* _Problem requirements_:
Copy the lines of the data below from its first line through the line containing "Anti-Bullying Coordinator (545, 577)", inclusive, reproducing them precisely.

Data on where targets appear
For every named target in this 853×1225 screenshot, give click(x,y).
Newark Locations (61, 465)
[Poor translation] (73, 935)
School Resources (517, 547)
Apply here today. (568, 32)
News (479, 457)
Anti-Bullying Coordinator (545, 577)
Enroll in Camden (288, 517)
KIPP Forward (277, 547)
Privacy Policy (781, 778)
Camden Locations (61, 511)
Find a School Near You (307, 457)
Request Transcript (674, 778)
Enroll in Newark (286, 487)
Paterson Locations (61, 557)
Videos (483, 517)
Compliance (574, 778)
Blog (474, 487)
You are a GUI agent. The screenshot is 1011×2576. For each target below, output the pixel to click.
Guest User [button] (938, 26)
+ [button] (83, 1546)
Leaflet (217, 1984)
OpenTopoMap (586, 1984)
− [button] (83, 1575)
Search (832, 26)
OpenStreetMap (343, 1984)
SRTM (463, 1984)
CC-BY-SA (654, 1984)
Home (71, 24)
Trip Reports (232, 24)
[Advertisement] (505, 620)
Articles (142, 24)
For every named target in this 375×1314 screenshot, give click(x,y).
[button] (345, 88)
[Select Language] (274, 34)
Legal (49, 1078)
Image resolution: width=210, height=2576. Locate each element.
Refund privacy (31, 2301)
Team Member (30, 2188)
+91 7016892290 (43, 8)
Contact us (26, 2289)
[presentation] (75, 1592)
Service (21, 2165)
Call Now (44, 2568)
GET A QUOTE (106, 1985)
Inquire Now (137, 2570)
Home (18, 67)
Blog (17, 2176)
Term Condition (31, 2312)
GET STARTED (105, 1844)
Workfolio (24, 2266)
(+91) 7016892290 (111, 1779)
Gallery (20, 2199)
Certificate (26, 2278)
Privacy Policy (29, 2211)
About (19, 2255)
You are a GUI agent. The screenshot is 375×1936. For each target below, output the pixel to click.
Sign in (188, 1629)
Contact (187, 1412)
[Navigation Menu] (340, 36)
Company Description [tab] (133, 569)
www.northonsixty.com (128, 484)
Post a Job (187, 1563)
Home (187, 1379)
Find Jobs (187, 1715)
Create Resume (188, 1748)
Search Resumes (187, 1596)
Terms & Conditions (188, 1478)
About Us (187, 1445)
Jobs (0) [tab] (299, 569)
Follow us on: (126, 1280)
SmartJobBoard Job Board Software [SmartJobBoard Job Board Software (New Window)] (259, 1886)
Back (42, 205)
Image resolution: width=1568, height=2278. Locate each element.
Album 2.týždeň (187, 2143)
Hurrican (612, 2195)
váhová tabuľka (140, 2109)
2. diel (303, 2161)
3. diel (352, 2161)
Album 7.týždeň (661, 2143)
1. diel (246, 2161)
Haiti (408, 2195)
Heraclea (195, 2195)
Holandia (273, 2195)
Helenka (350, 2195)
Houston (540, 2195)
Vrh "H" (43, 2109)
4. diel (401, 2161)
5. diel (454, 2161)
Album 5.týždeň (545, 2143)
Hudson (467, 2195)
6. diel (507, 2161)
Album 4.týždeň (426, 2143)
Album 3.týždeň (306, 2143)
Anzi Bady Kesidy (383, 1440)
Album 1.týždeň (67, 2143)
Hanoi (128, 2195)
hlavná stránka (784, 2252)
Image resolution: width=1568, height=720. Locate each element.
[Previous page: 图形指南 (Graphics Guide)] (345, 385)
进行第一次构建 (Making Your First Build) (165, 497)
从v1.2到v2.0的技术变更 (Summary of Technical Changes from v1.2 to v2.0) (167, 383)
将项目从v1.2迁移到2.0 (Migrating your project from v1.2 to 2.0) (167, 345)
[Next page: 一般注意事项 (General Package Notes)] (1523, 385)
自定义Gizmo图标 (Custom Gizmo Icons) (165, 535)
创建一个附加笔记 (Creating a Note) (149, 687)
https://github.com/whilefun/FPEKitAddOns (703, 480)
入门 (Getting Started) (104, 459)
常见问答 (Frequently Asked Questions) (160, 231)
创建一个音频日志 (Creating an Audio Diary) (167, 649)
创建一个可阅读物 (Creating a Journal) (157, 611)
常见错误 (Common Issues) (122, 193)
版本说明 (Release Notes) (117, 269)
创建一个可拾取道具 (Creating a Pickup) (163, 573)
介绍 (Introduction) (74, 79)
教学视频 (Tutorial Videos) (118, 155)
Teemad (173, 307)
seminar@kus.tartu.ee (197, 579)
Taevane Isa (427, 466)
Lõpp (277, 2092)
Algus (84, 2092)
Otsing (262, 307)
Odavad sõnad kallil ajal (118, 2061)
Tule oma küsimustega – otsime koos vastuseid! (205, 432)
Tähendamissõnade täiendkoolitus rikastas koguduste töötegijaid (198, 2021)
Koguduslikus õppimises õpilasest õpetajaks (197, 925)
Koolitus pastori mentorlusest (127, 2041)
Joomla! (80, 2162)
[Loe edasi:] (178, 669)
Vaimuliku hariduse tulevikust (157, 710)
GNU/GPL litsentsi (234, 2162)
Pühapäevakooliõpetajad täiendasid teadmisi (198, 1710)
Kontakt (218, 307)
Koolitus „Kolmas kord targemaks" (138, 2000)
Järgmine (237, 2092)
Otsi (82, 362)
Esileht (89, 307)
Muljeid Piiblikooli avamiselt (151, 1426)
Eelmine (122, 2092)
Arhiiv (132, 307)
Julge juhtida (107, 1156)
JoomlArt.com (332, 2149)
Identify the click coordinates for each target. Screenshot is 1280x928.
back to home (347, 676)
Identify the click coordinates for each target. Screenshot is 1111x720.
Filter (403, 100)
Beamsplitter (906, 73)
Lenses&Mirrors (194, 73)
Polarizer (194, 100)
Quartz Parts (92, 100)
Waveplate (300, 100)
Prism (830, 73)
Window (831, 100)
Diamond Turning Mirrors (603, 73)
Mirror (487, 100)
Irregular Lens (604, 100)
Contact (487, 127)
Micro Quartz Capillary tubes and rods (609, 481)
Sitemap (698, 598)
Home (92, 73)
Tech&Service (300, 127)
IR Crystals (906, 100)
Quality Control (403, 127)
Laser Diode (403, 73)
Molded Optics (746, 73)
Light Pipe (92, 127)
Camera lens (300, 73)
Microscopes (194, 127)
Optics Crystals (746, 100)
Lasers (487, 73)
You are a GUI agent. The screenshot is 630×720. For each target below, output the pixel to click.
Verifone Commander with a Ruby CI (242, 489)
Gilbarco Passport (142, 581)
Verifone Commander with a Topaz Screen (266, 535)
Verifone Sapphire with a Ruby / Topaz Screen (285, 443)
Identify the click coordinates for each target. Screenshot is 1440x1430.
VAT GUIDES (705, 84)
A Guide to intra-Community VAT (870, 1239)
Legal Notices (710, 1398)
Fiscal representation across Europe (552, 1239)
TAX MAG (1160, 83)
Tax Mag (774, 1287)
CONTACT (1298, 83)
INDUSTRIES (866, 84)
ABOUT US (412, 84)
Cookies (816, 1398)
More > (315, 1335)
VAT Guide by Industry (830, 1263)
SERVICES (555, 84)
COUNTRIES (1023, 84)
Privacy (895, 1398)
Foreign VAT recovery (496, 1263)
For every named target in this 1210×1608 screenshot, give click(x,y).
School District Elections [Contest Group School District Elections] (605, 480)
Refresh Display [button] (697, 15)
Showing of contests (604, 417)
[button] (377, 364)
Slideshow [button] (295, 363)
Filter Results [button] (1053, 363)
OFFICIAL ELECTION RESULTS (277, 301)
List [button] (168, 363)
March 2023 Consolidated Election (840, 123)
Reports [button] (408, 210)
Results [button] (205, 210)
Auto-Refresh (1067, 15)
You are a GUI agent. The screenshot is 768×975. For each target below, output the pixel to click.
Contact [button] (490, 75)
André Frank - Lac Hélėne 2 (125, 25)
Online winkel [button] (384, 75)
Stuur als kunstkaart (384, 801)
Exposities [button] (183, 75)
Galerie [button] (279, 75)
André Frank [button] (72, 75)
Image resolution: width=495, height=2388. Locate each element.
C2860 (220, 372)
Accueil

* _Final result_:
For every named target in this 853×1225 screenshot, give click(x,y).
Newark Locations (61, 465)
[Poor translation] (73, 935)
School Resources (517, 547)
Apply here today. (568, 32)
News (479, 457)
Anti-Bullying Coordinator (545, 577)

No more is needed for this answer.